A TV drama had been watched at the same time by everyone there. Just like the olden days.
The talk was of Charlie Brooker’s Black Mirror: White Christmas, a compelling, disturbing, yet plausible futuristic story that had been screened the night before. Plausible, because the technology involved is surely almost here already. Disturbing, because the casualness of ‘blocking’ and cloning each other seemed so heartless A– and yet horribly reasonable. Compelling, because Don Draper starred in the story. (And Rafe Spall)
Our spontaneous TV club found some cheer within the fear.
(Coffee is very good for optimism)
- How energizing it was to play with dark thoughts and ideas in a Christmas setting.

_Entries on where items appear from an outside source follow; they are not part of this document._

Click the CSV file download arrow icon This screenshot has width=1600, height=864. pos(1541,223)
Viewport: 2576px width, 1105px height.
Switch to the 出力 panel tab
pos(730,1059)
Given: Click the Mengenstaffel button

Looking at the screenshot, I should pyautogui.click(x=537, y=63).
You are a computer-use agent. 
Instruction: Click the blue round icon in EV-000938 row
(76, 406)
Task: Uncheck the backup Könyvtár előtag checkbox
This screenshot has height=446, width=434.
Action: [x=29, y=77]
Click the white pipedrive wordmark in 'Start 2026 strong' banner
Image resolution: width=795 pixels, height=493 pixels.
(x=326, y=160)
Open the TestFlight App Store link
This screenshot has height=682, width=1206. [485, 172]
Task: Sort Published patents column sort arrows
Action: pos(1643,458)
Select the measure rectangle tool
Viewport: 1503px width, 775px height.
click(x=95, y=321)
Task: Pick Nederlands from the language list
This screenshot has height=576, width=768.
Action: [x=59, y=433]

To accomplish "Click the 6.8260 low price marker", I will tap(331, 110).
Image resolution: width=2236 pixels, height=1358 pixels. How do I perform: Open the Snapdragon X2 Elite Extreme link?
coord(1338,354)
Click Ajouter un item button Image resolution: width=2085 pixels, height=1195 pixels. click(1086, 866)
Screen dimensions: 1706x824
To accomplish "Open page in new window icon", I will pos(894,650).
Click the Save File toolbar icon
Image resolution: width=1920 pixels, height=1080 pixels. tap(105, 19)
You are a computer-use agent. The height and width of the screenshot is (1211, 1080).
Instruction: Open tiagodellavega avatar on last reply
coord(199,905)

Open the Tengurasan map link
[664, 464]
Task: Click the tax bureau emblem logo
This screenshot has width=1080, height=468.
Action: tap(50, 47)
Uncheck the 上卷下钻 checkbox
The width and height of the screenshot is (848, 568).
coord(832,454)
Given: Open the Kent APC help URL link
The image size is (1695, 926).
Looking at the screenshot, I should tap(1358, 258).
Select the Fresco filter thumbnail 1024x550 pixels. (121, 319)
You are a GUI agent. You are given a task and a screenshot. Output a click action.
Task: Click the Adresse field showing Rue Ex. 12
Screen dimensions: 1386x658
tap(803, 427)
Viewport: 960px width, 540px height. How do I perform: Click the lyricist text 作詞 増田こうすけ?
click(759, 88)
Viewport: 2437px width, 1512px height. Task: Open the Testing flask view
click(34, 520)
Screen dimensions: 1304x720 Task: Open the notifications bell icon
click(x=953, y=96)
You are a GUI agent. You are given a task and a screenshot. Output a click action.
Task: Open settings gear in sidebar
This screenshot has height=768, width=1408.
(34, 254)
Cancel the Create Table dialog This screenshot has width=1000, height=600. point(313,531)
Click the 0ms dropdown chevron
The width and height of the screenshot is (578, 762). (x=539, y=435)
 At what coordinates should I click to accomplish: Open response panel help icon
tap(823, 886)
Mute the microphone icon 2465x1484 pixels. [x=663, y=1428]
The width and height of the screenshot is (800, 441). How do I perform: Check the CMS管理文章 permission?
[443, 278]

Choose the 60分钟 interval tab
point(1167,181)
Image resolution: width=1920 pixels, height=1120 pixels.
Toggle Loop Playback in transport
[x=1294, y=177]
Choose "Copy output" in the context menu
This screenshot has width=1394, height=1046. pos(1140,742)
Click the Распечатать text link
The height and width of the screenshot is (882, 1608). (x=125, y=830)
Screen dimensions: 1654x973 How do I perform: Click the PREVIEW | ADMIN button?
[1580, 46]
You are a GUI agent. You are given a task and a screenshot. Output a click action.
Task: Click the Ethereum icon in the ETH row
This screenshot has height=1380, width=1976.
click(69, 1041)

We all noted the makings of a rather fine new-year resolution: not trying to find
sweetness and light all the time.
- The future did not look a happy place in the story. All these incremental technology upgrades and improvements that we love so much will, little step by little step, lead to some horrible stuff if we’re not careful. But Mr Brooker had left a sliver of hope. Some moral questions were being asked, somenindependent thoughts were being thought, by everyday people living everyday lives even in this frightening future. Let’s hang on to that this week when parts of the world seem to have gone mad.
- The blocker device. Imagine being able to effect a sort of immediate exile on anyone annoying you. People became vague fuzzy unreachable shapes when ‘blocked’ in Black Mirror. As we compared notes on the places we had worked that week, we realized that ‘blocking’ happens here and now pretty effectively without the help of any yet-to-be-invented gadgets. The Behavioural Psychologists call these behaviours ‘micro exclusions’ – the thousands of hard-to-identify ways we find not to acknowledge or include another person.
The impromptu drama critics were as one in their resolve. We would spot any blocking pattern wherever we worked, we would assume positive intent wherever we went, and we would look for the dark as well as the sweet.
And with that sense of achievement we wished each other – all – a very merry Christmas indeed.